--- WHAT TO DO ---
- A) Check each statement against the Fibrobacteraceae text, and answer yes or no, quoting the words of the text that decide it. (i) Cultured members of the family come from the gastrointestinal tracts of mammals. (ii) The Hallerella species were isolated from the rumen of cattle. (iii) Members of the family are Gram-positive.
- B) Please reproduce the stretch of the Fibrobacteraceae text from "Family of bacteria" through "a bacterial family.".
- C) From the scientific classification in the Fibrobacteraceae text, list every rank from Domain through Family, each with the name the text gives for it.

[[ EXERCISE PASSAGE open ]]

Fibrobacteraceae

Scientific classification
- Domain: Bacteria
- Kingdom: Pseudomonadati
- Phylum: Fibrobacterota
- Class: Fibrobacteria
- Order: Fibrobacteriales
- Family: Fibrobacteraceae Spain et al. 2012
- Type genus: Fibrobacter Montgomery et al. 1988
- Genera: Fibrobacter; Hallerella;

= Fibrobacteraceae =

Family of bacteria

Fibrobacteraceae is a family of Gram-negative, rod-shaped and obligately anaerobic bacteria in the order Fibrobacterales and phylum Fibrobacterota. Cultured members of the family have been isolated from the gastrointestinal tracts of mammals.

The family contains two genera with validly published names: Fibrobacter and Hallerella. Species of Fibrobacter degrade cellulose and other plant cell-wall polysaccharides and occur primarily in the digestive tracts of herbivorous mammals. The two species of Hallerella, H. porci and H. succinigenes, were isolated from the ceca of pigs.

==Taxonomy==
The name Fibrobacteraceae is formed from Fibrobacter, the type genus, and the suffix -aceae, which denotes a bacterial family.

[[ EXERCISE PASSAGE closed ]]
[[ STUDY MATERIAL open ]]

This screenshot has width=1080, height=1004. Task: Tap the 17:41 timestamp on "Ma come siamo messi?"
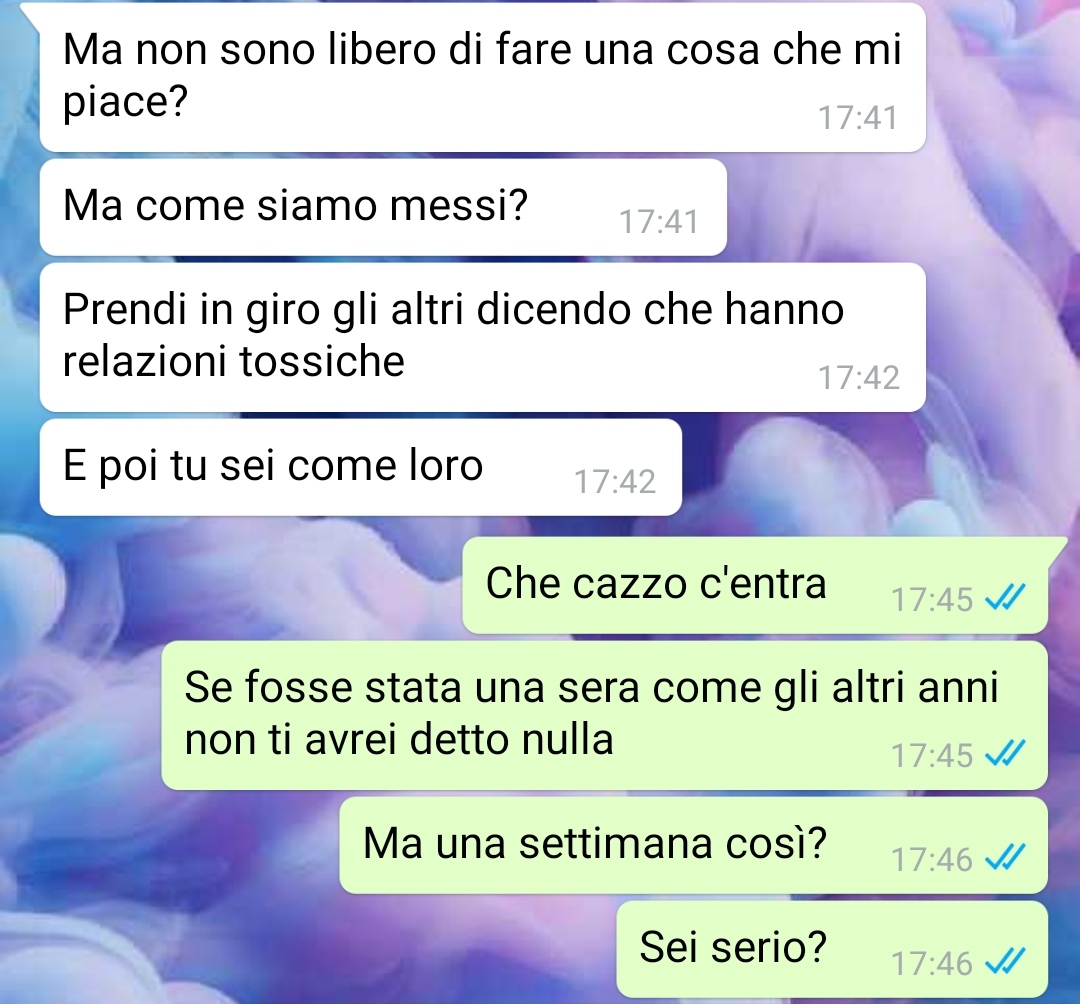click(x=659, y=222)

[[ STUDY MATERIAL closed ]]
[[ STUDY MATERIAL open ]]

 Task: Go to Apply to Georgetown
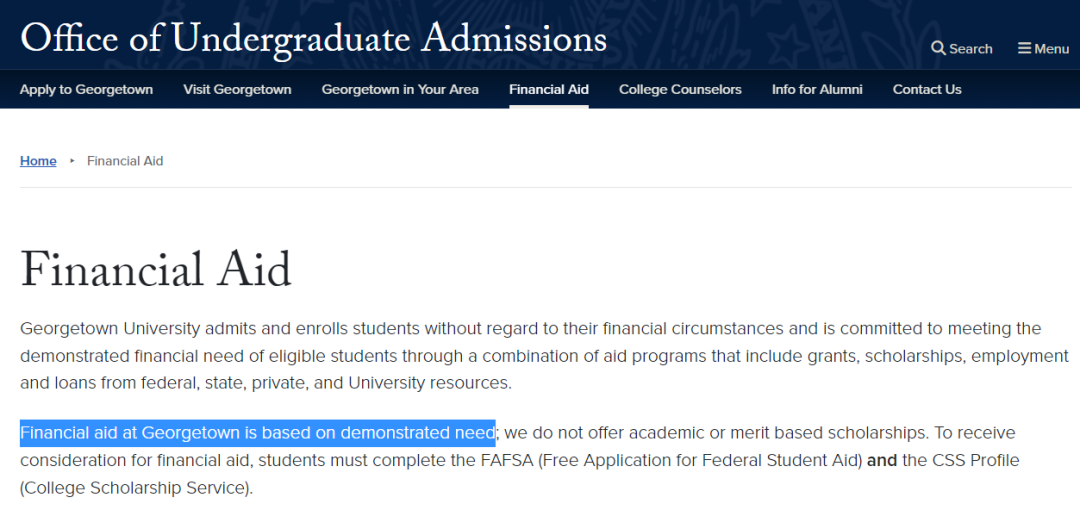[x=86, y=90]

[[ STUDY MATERIAL closed ]]

--- ANSWERS TO THE EXERCISES ---
- A)
(i) Yes: "Cultured members of the family have been isolated from the gastrointestinal tracts of mammals."
(ii) No: "were isolated from the ceca of pigs."
(iii) No: "Gram-negative, rod-shaped and obligately anaerobic bacteria"

- B)
Family of bacteria

Fibrobacteraceae is a family of Gram-negative, rod-shaped and obligately anaerobic bacteria in the order Fibrobacterales and phylum Fibrobacterota. Cultured members of the family have been isolated from the gastrointestinal tracts of mammals.

The family contains two genera with validly published names: Fibrobacter and Hallerella. Species of Fibrobacter degrade cellulose and other plant cell-wall polysaccharides and occur primarily in the digestive tracts of herbivorous mammals. The two species of Hallerella, H. porci and H. succinigenes, were isolated from the ceca of pigs.

==Taxonomy==
The name Fibrobacteraceae is formed from Fibrobacter, the type genus, and the suffix -aceae, which denotes a bacterial family.

- C)
Domain: Bacteria
Kingdom: Pseudomonadati
Phylum: Fibrobacterota
Class: Fibrobacteria
Order: Fibrobacteriales
Family: Fibrobacteraceae Spain et al. 2012